§ Reading text:

“We’re dealing with a highly transmissible variant, but fortunately, it appears to be a much less severe form of COVID-19, and our high vaccination rates are clearly helping to keep people safe,” Perrottet said.
From Jan. 8 to Jan. 27, singing and dancing will be prohibited in all hospitality venues, entertainment facilities, and major recreation facilities.
However, this prohibition will not apply for weddings or for students and instructors and performers in classes or in any of these settings.
Major events will also be risk-assessed by the state’s health department, premier and cabinet, with event organisers asked to proceed with their event assuming it will go on as normal unless contacted by the health department to advise otherwise.
Additionally, essential workers are also mandated to receive their booster shots.
“Anybody for whom vaccination was mandatory already will now have boosters mandated,” Health Minister Brad Hazzard said.
“This means for people working in particular settings to be classified as fully vaccinated, they will now need to have had three shots.
Elective surgeries have also been pushed back to reduce the strain on the already-stressed healthcare system due to shortages from staff calling in sick or isolating.
“We’re extending the usual holiday suspension of non-urgent elective surgery through to February and will utilise private hospital capacity where needed, as we did during the Alpha and Delta outbreaks,” said Perrottet.
The Deputy Secretary of the New South Wales Health Susan Pearce told residents that the surgical slowdowns were not a decision taken “lightly.”
“It is not something that we consider unnecessary surgery, and we appreciate what it means for every single person on the receiving end of those phone calls,” she said at the press conference on Friday.
The projection modelled after NSW’s current parameters is believed to be the most realistic, with 273 ICU beds occupied and 4,700 hospitalisations from COVID-19 at the peak.
This peak in cases is expected to occur around the third to the last week of January.
“What we see in these curves is that they rise sharply, and there is also a relatively sharp decline,” Pearce said.
“We believe by the middle of February, we will be certainly well past the peak of this.”
“We have got some challenging weeks ahead of us, but we have been planning for this pandemic and continuing to reinvent ourselves for two years now.”
Following the national cabinet meeting on Jan. 5, individuals who receive a COVID positive rapid antigen test will no longer be required to take a subsequent PCR test.
Perrottet has previously promised that the state would not go back to lockdowns in a press conference on Dec. 29. However, he has not ruled out targetted restrictions.
As of Jan. 7, there have been 38,625 new cases, 1,738 people hospitalised and 134 in intensive care in NSW.

§ About this exercise:
List every person named in the article on the New South Wales COVID-19 measures.

(Collected data)
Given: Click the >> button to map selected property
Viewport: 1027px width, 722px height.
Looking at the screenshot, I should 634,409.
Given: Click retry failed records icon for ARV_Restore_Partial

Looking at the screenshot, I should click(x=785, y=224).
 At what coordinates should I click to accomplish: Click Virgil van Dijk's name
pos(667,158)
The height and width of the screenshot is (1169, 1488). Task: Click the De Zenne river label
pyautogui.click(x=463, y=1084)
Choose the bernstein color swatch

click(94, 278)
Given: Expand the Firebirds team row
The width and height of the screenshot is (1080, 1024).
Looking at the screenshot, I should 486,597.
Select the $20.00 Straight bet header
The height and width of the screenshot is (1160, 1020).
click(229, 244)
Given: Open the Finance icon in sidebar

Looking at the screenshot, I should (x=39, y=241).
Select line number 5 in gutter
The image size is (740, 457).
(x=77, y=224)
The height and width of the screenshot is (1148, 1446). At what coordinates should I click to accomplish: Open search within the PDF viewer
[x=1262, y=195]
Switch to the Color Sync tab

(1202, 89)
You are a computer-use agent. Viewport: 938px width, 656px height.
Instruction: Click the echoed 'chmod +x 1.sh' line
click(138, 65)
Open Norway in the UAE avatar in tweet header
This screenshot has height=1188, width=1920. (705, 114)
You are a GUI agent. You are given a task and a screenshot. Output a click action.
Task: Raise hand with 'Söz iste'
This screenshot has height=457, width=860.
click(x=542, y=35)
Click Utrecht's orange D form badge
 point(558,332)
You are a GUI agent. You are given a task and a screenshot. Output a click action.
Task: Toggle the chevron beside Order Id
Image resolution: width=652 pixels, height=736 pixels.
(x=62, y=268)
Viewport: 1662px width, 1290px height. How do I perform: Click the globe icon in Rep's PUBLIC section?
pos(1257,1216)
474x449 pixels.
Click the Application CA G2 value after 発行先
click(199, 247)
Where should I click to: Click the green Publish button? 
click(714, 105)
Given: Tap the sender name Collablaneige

§ Response:
Perrottet, Brad Hazzard, Susan Pearce